#### What is being asked
In the records below, the line with "1568x739 pixels. Task: Click" and every line after it must be written out exactly; no pictures belong in the result.

#### Data records

•••

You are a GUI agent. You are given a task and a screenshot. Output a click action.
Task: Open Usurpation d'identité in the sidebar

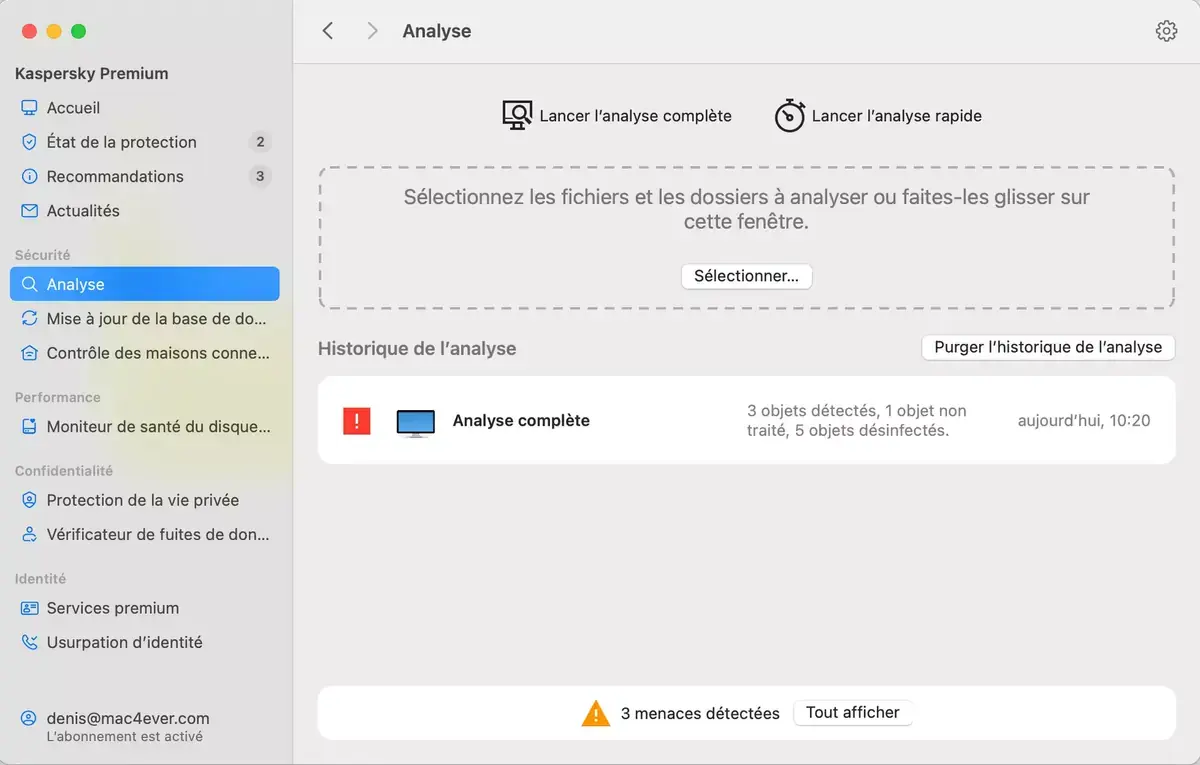point(30,642)
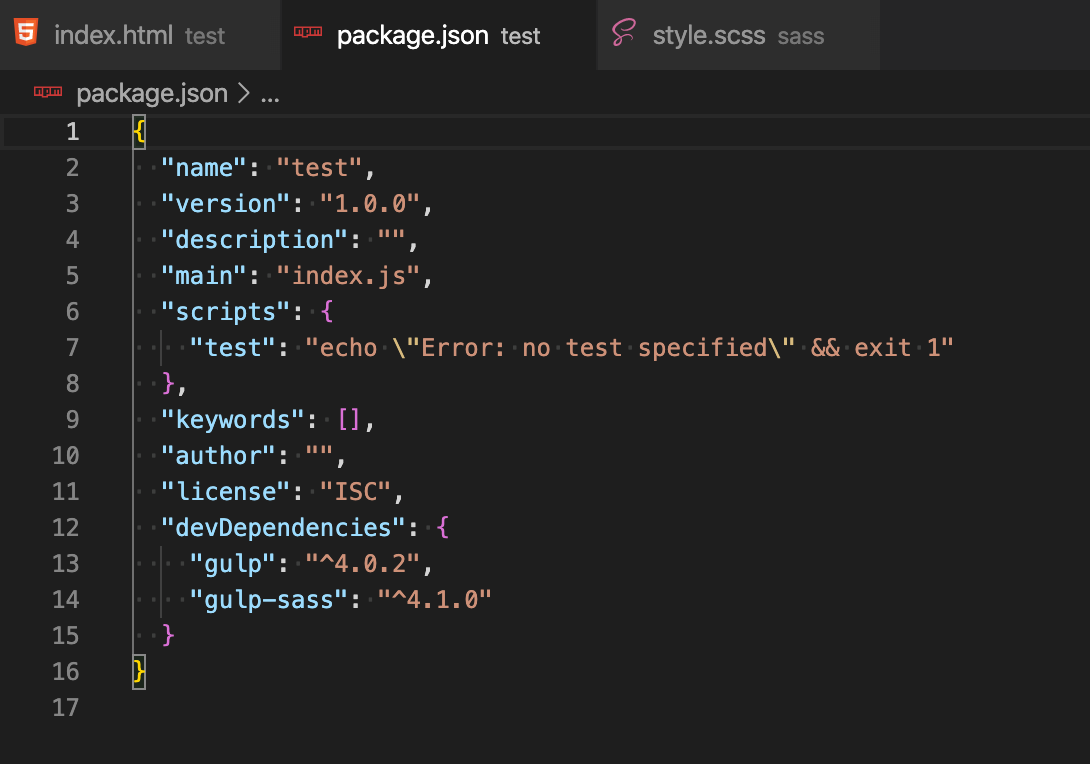Screen dimensions: 1090x764
Task: Click line number 6 in the gutter
Action: pyautogui.click(x=72, y=312)
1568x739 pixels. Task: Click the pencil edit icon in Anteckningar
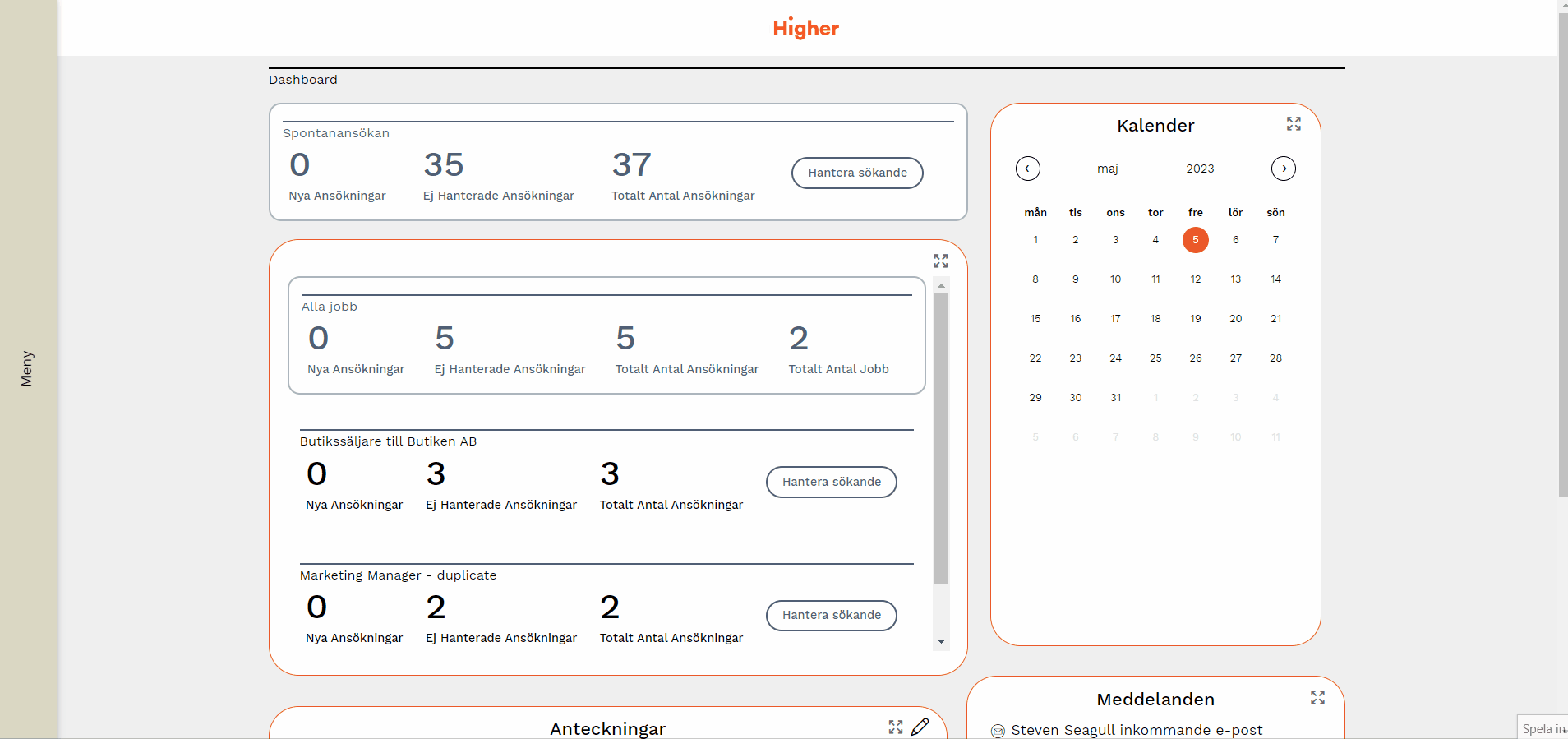pos(920,727)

•••

#### Exercise answer
1568x739 pixels. Task: Click the pencil edit icon in Anteckningar
pos(920,727)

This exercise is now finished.